Peu de moyens et de ressources

La propreté a un coût au niveau des ressources humaines et des équipements. Pour la ville de l’Ariana ces derniers représentent un budget de 4 milliards de dinars.

Ce budget est financé par une subvention de l’Etat et par la fameuse taxe « zebla et kharrouba ». Et c’est cette taxe qui pose le plus de problème. En effet, Lotfi Dachraoui nous explique que seul 30% de la population s’en acquitte faute de contrôle par les services financiers.

Décentralisation et intercommunalité

Le processus de décentralisation engagé par l’Etat a laissé apparaître en 2018, la création de 86 nouvelles municipalités et 187 extensions.
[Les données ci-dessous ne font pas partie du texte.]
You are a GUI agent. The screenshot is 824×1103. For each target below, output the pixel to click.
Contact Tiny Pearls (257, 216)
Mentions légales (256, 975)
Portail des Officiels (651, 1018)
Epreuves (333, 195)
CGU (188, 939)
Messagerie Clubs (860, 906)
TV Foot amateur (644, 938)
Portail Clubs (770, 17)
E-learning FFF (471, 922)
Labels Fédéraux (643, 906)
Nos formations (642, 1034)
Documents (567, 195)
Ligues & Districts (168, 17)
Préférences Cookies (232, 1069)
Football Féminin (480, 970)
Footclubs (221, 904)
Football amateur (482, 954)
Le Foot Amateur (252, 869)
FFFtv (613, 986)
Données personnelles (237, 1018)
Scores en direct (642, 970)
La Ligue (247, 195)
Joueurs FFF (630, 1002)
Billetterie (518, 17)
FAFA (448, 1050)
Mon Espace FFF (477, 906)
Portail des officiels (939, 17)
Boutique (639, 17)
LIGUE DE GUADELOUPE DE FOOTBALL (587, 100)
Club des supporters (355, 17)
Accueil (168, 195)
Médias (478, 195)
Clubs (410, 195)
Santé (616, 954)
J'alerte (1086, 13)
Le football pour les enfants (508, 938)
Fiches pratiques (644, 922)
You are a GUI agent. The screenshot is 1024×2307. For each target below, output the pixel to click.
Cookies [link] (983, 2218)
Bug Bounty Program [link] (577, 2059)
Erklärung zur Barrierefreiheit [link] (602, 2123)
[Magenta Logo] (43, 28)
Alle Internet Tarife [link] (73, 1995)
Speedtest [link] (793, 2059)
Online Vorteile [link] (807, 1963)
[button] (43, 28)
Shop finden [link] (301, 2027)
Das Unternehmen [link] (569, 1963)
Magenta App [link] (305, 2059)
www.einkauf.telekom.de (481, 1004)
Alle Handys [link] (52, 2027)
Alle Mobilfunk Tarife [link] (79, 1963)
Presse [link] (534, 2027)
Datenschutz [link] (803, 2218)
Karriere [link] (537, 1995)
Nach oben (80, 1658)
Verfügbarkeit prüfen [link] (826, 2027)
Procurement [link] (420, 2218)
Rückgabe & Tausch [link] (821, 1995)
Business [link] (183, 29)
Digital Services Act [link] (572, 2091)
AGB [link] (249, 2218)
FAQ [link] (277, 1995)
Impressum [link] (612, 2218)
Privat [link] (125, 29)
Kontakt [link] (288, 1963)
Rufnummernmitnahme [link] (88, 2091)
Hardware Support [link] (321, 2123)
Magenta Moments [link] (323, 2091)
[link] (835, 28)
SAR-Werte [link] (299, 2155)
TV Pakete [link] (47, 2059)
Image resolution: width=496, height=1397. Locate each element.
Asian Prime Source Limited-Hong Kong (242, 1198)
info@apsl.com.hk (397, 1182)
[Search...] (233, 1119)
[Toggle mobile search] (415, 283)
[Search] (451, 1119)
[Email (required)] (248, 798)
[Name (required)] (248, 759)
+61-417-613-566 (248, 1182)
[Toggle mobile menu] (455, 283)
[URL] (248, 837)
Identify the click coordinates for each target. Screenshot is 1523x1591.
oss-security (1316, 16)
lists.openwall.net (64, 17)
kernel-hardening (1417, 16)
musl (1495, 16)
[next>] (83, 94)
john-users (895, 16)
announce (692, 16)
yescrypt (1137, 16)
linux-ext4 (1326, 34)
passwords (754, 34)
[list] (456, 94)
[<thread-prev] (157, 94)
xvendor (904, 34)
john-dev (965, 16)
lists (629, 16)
Pour autant, les moyens alloués à ces nouvelles villes par l’Etat ne sont pas suffisants.

Adnen Bouassida, est le maire de Raoued et le président du Réseau nationale des villes tunisiennes. Sa ville a connu une extension de son territoire. Il explique qu’il dispose aujourd’hui des mêmes moyens qu’avant l’extension pour assurer les services publics et notamment le nettoyage. « Jusqu’à aujourd’hui, on ne nous a rien donné. Nous manquons cruellement d’effectif et de matériel pour couvrir les 1400 km de voirie », déplore-t-il.

 

Ainsi avec d’autres communes voisines, il a décidé d’entamer une campagne nationale pour une dynamique intercommunale. « Un week-end tous les trois mois, nous allons avec l’aide de la Soukra et de l’Ariana notamment aider une autre ville dans une opération de nettoyage », indique Bouassida. Cette campagne a été appelée « Grand ménage ». « Cette dynamique nous l’avons lancé sans aucune aide de l’Etat », ajoute-t-il.

Il s’agira également de mettre en place des campagnes de sensibilisation, et de financer de nouveaux équipements comme l’installation de tablettes connectées et de GPS dans les camions de ramassage.

L’intercommunalité est un des axes central pour la réussite du processus de décentralisation. Face à l’immobilisme des pouvoirs publics, de nombreuses communes ont décidé de se réunir afin de s’entraider et de mettre un terme à la saleté à Tunis.